OHBM Neurosalience S1E19: Going beyond cartography in brain imaging with David Poeppel
Here we discuss how MRI and other imaging modalities may play a part in truly understanding the brain and what it even means to understand the brain. We discuss his past work with Greg Hickok on language pathways and his work in the auditory cortex. We also discuss the potential impact of his work clinically as well as the need to start with and progressively add to models of the brain.
Guest:
David Poeppel, Ph.D. David Poeppel is a Professor of Psychology and Neural Science at New York University (NYU). Since 2014, he has also been the Director of the Department of Neuroscience at Max Planck Institute for Empirical Aesthetics (MPIEA). In 2019, he co-founded the Center for Language, Music and Emotion, an international joint research center, co-sponsored by the Max Planck Society and New York University. Since 2021, he has now also become the Managing Director of the Ernst Strüngmann Institute in Germany.
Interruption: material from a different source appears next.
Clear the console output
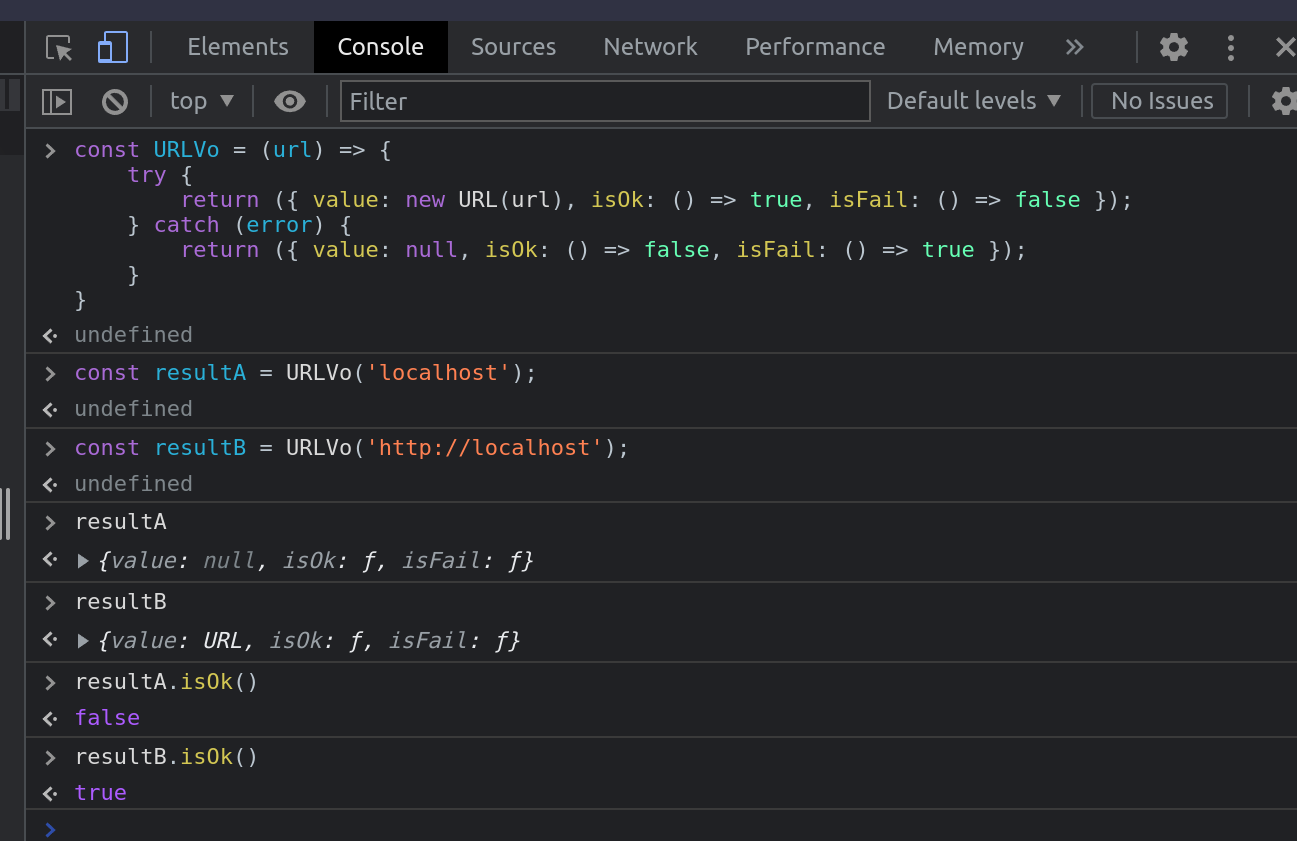Image resolution: width=1297 pixels, height=841 pixels. pyautogui.click(x=114, y=100)
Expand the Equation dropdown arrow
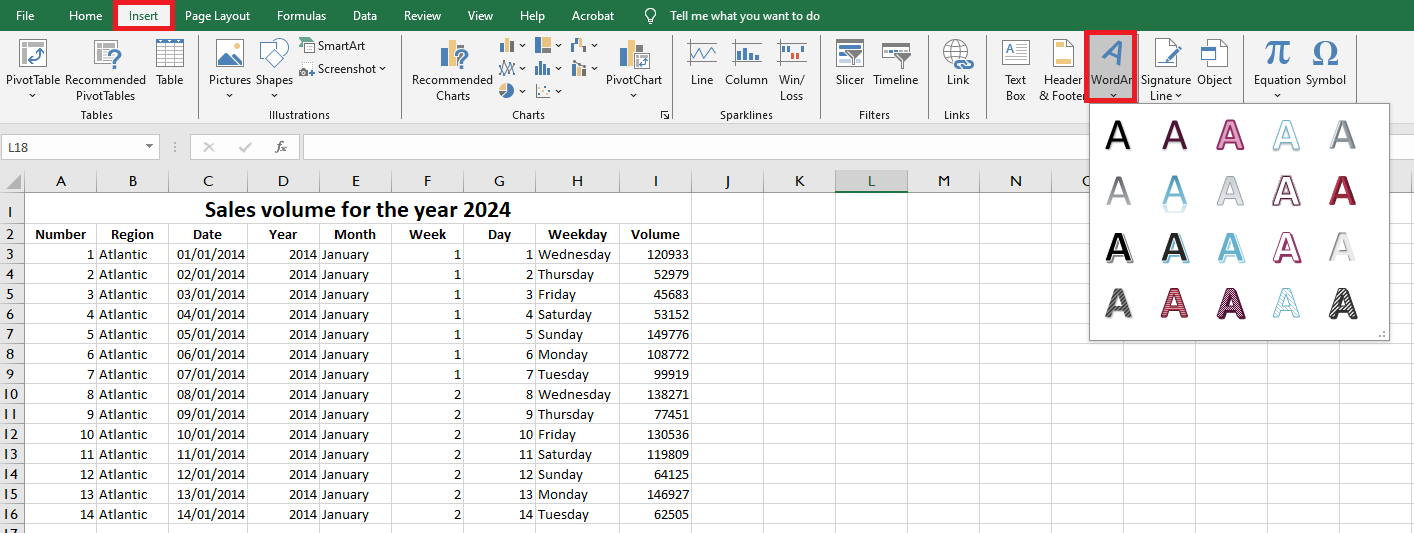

David grew up in Munich, Germany, Cambridge MA, USA and Caracas, Venezuela. He obtained his bachelor's degree (1990) and doctorate (1995) from Massachusetts Institute of Technology MIT. He received training in functional brain imaging as a postdoctoral fellow at the School of Medicine of the University of California, San Francisco. From 2000 to 2008, he directed the Cognitive Neuroscience of Language Laboratory at the University of Maryland College Park, where he was a professor of linguistics and biology. He joined New York University in 2009.
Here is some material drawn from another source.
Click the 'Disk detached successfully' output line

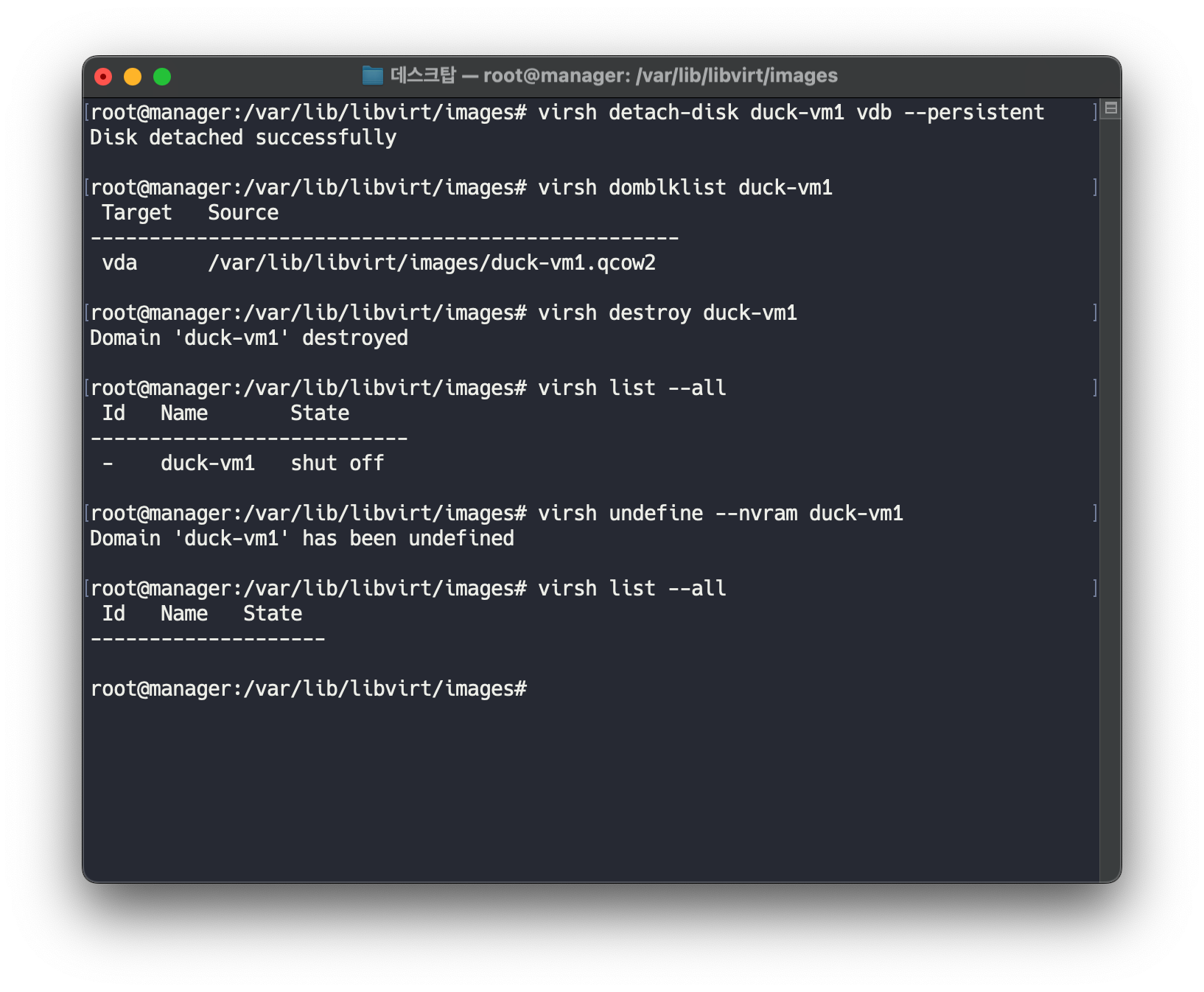243,138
He was a fellow at the Berlin Institute for Advance Study and has been a guest professor at several institutions. He has received the DaimlerChrysler Berlin Prize of the American Academy of Arts and Sciences[8] and other honors.
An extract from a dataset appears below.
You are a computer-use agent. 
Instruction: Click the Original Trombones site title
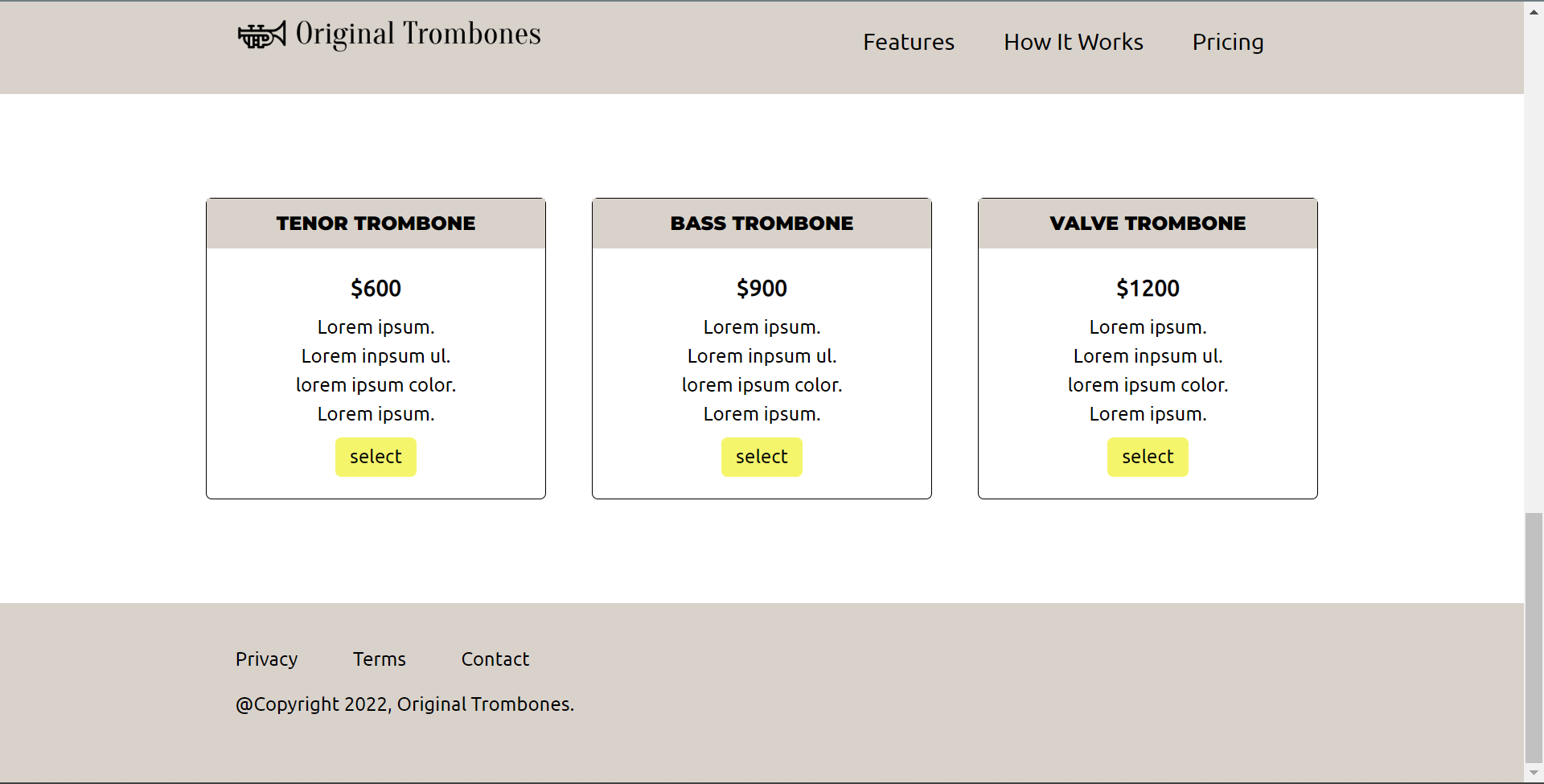[417, 33]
David Poeppel is a researcher who employs behavioral and cognitive neuroscience approaches to study the brain basis of auditory processing, speech perception and language comprehension. The research in Poeppel's laboratory addresses questions such as: What are the cognitive and neuronal “parts lists” that form the basis for language processing, the fundamental constituents used in speech and language? How is sensory information transformed into abstract representations that underlie language processing? What are the neural circuits that enable language processing?
Well-known contributions of the Poeppel laboratory include: the functional anatomic model of language developed with Greg Hickok; research on lateralization in auditory processing; and experimental work on the role of neuronal oscillations in audition and speech perception. He also writes and lectures about methodological questions at the interdisciplinary boundary between cognitive science research and brain research.